PATIENTS AND METHODS: Thirty-seven patients were treated with oral
calcitriol (0.5 micro g/kg) on day 1 followed by docetaxel (36 mg/m(2))
on day 2, repeated weekly for 6 weeks of an 8-week cycle. Patients
maintained a reduced calcium diet and increased oral hydration.
Prostate-specific antigen (PSA) response was the primary end point,
which was defined as a 50% reduction in PSA level confirmed 4 weeks
later.
RESULTS: Thirty of 37 patients (81%; 95% confidence interval
[CI], 68% to 94%) achieved a PSA response. Twenty-two patients (59%;
95% CI, 43% to 75%) had a confirmed > 75% reduction in PSA. Eight of
the 15 patients with measurable disease (53%; 95% CI, 27% to 79%) had a
confirmed partial response. Median time to progression was 11.4 months
(95% CI, 8.7 to 14 months), and median survival was 19.5 months (95%
CI, 15.3 months to incalculable). Overall survival at 1 year was 89%
(95% CI, 74% to 95%). Treatment-related toxicity was generally similar
to that expected with single-agent docetaxel. Pharmacokinetics of
either calcitriol or docetaxel were not affected by the presence of its
companion drug in an exploratory substudy.

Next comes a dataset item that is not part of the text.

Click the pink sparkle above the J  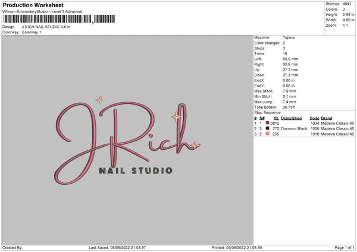coord(100,100)
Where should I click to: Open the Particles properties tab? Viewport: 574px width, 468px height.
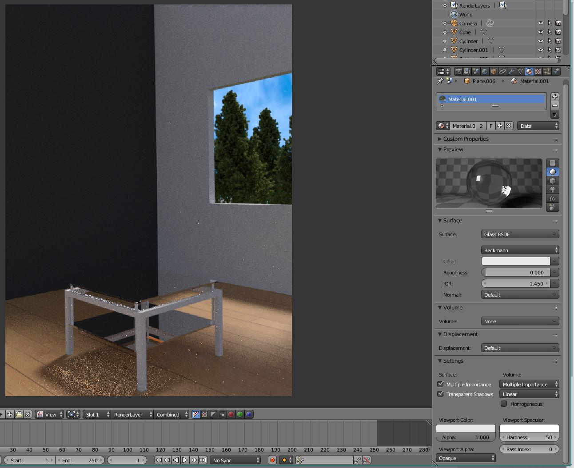click(546, 71)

CONCLUSION: The combination
of weekly oral high-dose calcitriol and weekly docetaxel is a
well-tolerated regimen for AIPC. PSA and measurable disease response
rates as well as time to progression and survival are promising when
compared with contemporary phase II studies of single-agent docetaxel
in AIPC. Further study of this regimen is warranted.